Suatu malam, Anand bermaksud pulang ke rumah, namun sepeda motornya rusak. Dia bertemu seorang bocah lelaki miskin yang semangat sekali belajar, walaupun tidak bersekolah namun dia serius belajar.  Dia adalah anak dari seorang penarik kendaraan seperti becak. Kebetulan Ayah bocah itu, dengan becaknya mengantar Anand pulang ke rumah.  Lewat orang tua itu Anand mendapatkan sebuah fakta yang membuat dia tercengang, apa yang dikatakan orang tua itu benar – benar menyentuh hatinya.

 “ Apakah anda ingat bocah suku Ekalavya  di Mahabharata? Dia memiliki keterampilan memanah yang lebih baik dari Arjuna . Tapi apa yang diminta guru mereka Drona kepadanya? Dia meminta jempolnya di potong. Mengapa? Supaya Pangeran Arjuna tidak akan kehilangan posisinya sebagai pemanah terbaik. Tidak ada yang berubah. Anak - anak raja masih akan menjadi raja. Seperti guru Drona di Mahabharata, para guru dewasa ini bermitra dengan para raja. Dan itulah yang akan selalu terjadi. Orang – orang seperti kami masih akan menuntut ibu jari Ekalavya kami. Dan para pangeran akan tetap di anggap yang paling cerdas. Siapa yang akan mengubah banyak hal?

          Kata – kata orang tua ini menghunjam hatinya, dia teringat bagaimana ayahnya berjuang dengan keras untuk mengumpulkan dana agar dia bisa mengambil beasiswa di Cambride, namun perjuangan harus berakhir saat ayahnya meninggal. Ia ingat prinsip dan perkataannya ayahnya, ” Dunia telah berubah sekarang, putra raja tidak akan mewarisi tapi siapa yang berhak memerintah itulah yang akan naik tahta.!” . Dia pun merenung. Akan kah orang – orang miskin akan tetap seperti ini. Akankah pendidikan dan kesuksesan hanyalah milik orang –orang kaya yang memiliki kasta raja?

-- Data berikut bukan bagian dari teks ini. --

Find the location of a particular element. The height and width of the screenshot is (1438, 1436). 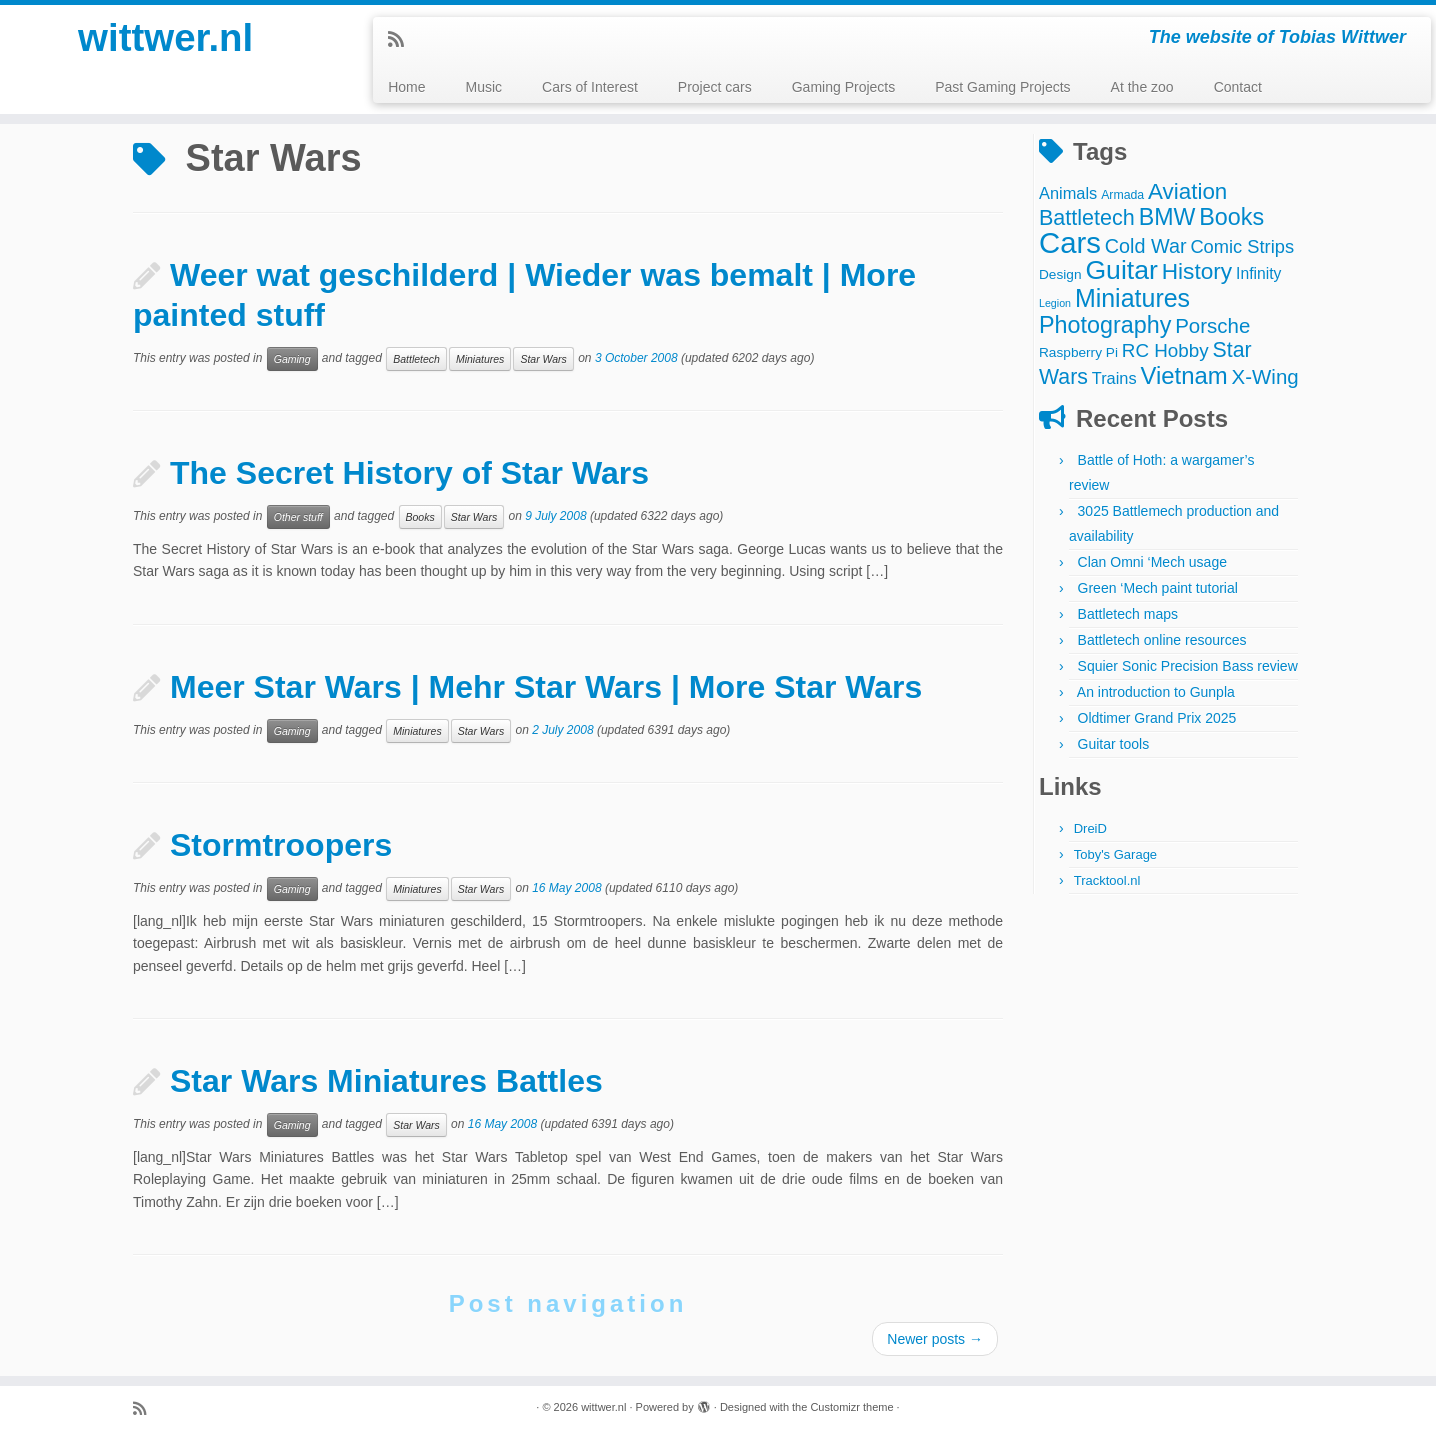

Miniatures [Miniatures (33 items)] is located at coordinates (1132, 298).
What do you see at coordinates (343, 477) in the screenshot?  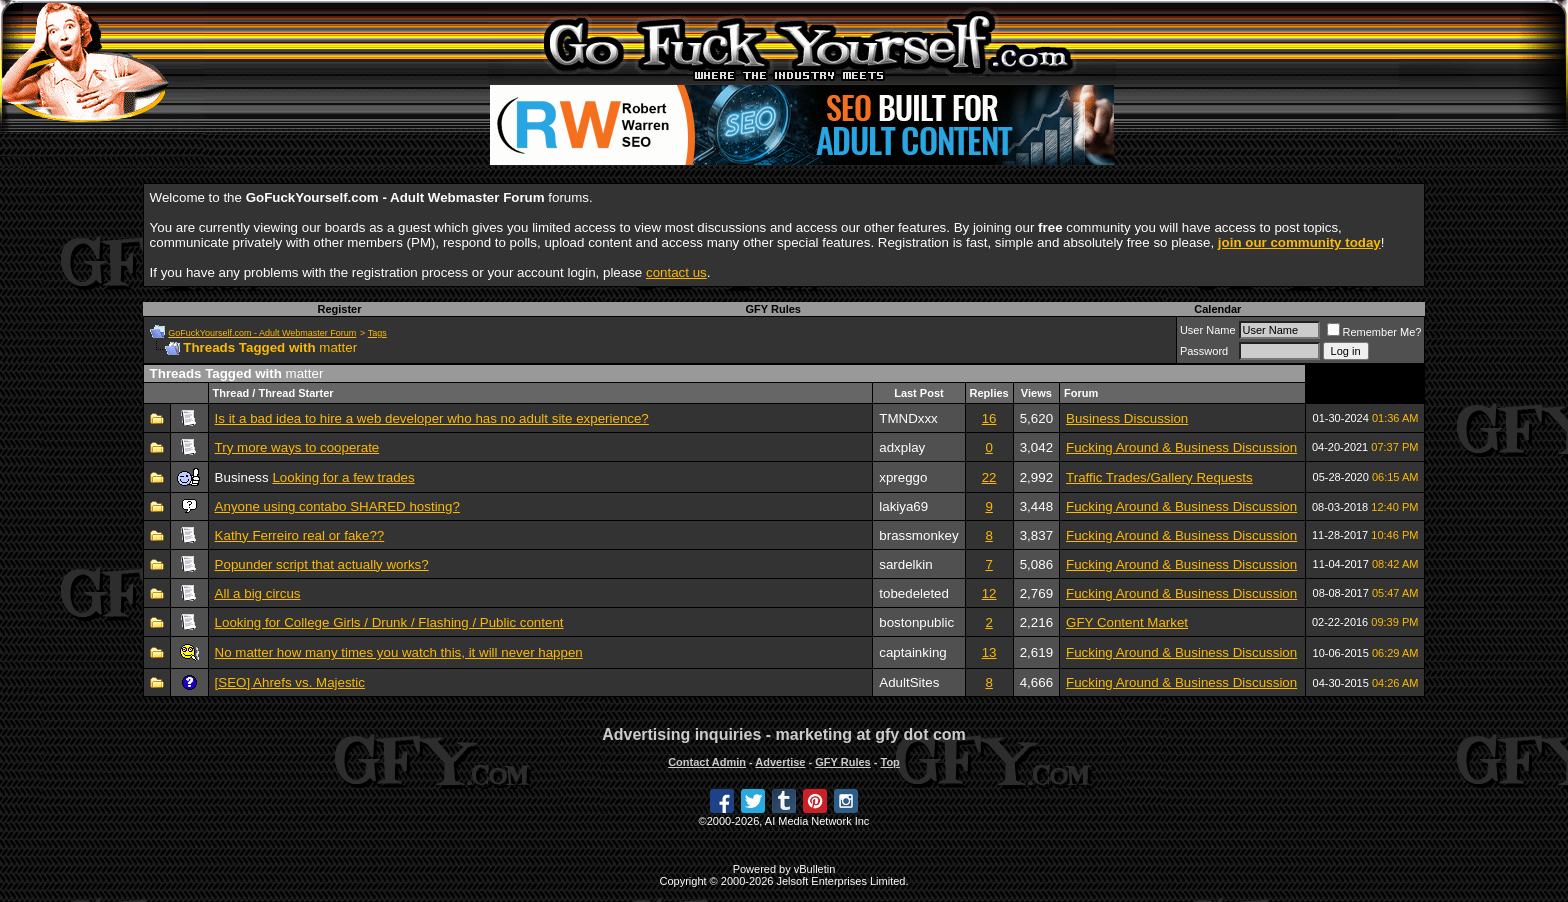 I see `Looking for a few trades` at bounding box center [343, 477].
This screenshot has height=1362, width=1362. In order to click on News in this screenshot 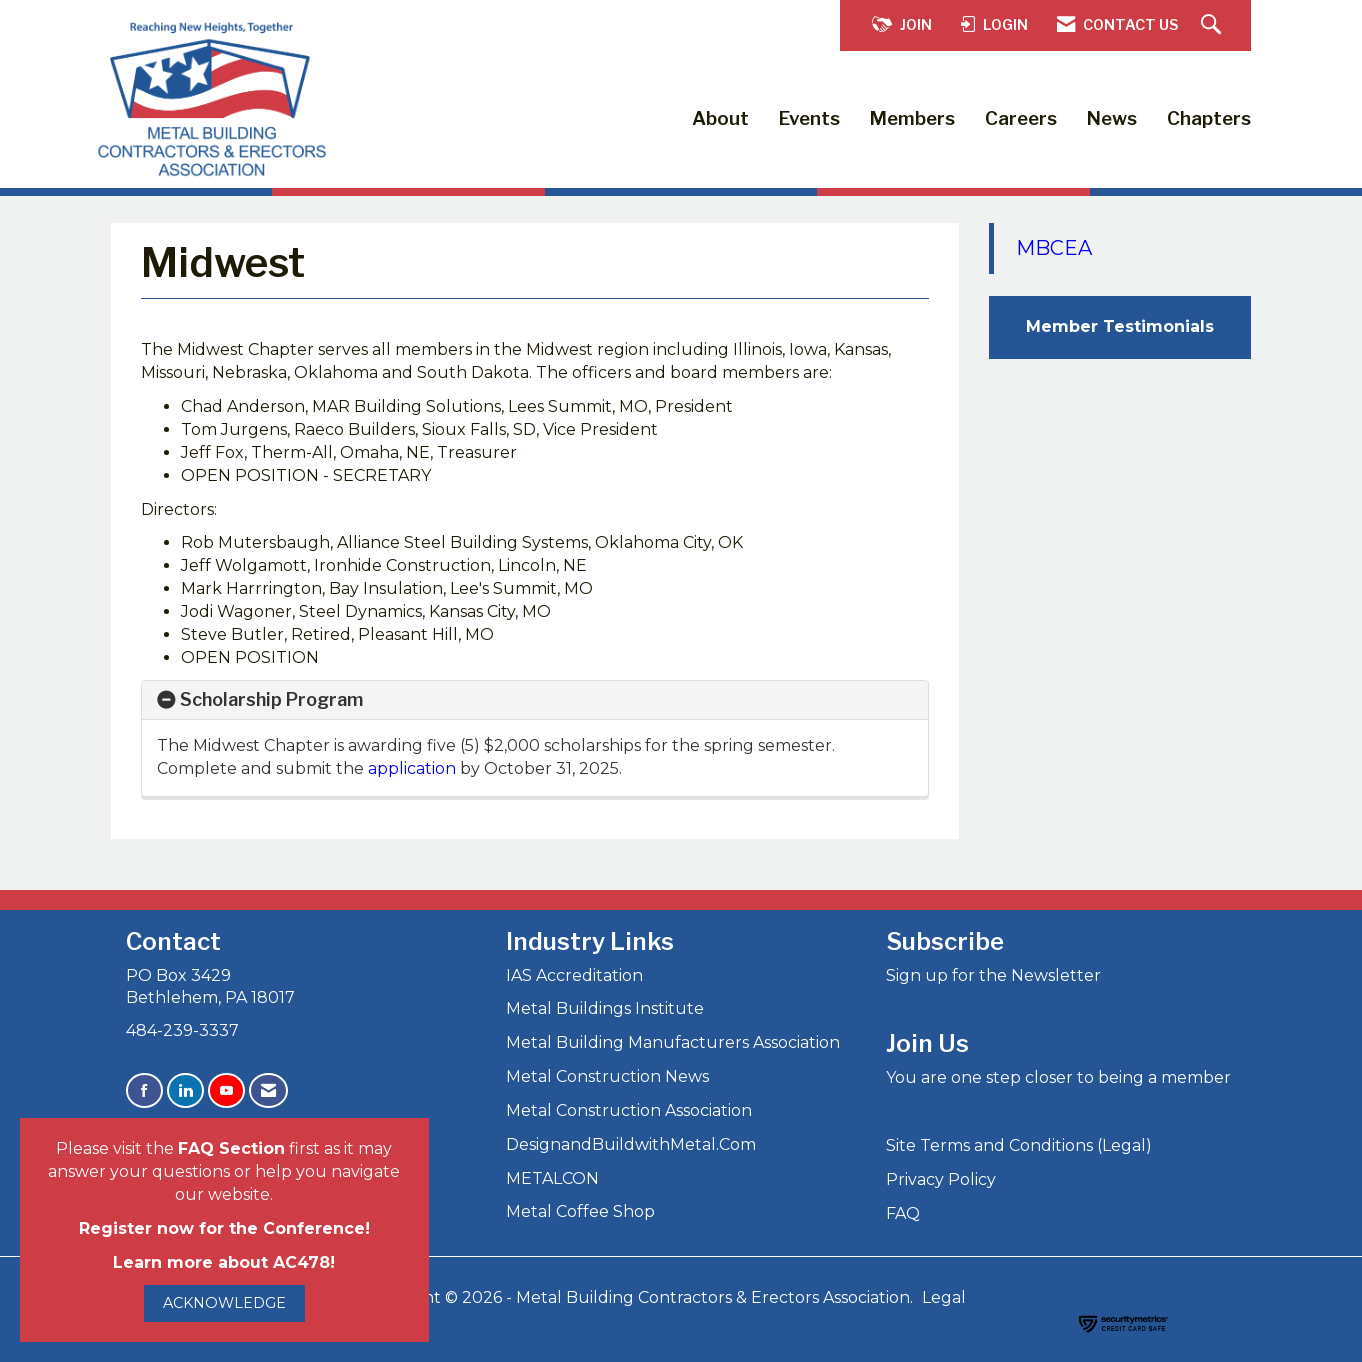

Dari sinilah  Anand memutuskan utuk keluar sebagai pengajar Exellent, dia mulai mendirikan bimbingan untuk masuk IIT khusus untuk anak – anak miskin, bahkan gratis. Di bagian ini, saya terharu bagaimana usaha anak – anak dari berbagai daerah berusaha datang, dengan perjuangan yang tak mudah. Semua ingin mendapatkan kesempatan itu, belajar tanpa biaya, kesempatan mengejar mimpi, kesempatan merubah keadaan, mengentaskan mereka dari kebodohan dan kemiskinan. Tersebutlah 30 siswa terpilih melalui seleksi ketat. Dari sini perjuangan mereka untuk belajar dengan penuh perjuangan dimulai.

Film ini diangkat dari kisah nyata guru dan matematikawan asal Patna, Bihar, India. Anand Kumar. Kelas bimbingannya ini membuat banyak decak kagum. Hampir semua anak didiknya berhasil lulus ujian masuk kampus Indian Institutes of Technology (IIT). IIT adalah salah satu kampus teknik terbaik di India. Film ini menggambarkan kehidupan sang guru dan 30 murid pertamanya. Dengan berbagai badai yang menerpa, akhirnya bisa lulus dengan sempurna

Pendidikan adalah hak setiap orang. Anand Kumar benar- benar mengupayakan agar orang tak mampu pun mampu untuk meraih  masa depan seperti orang- orang yang mampu. Perguruan IIT bukan saja untuk orang orang kaya, laksana Arjuna namun juga orang orang miskin yang terus berusaha seperti Ekalavya. Dengan pengajaran teori dan praktek yang menyenangkan Anand menunjukkan bagaimana seharusnya karakter seorang pengajar. Saya salut dengan film ini, benar – benar menyentuh dan memberi sudut baru tentang proses pembelajaran. Lagipula pendidikan tidak seharusnya dimonopoli dan menjadi ladang bisnis bagi orang – orang berduit. Tapi juga keadilan mengenyamnya untuk setiap orang. Film ini sangat inspiratif dan layak ditonton.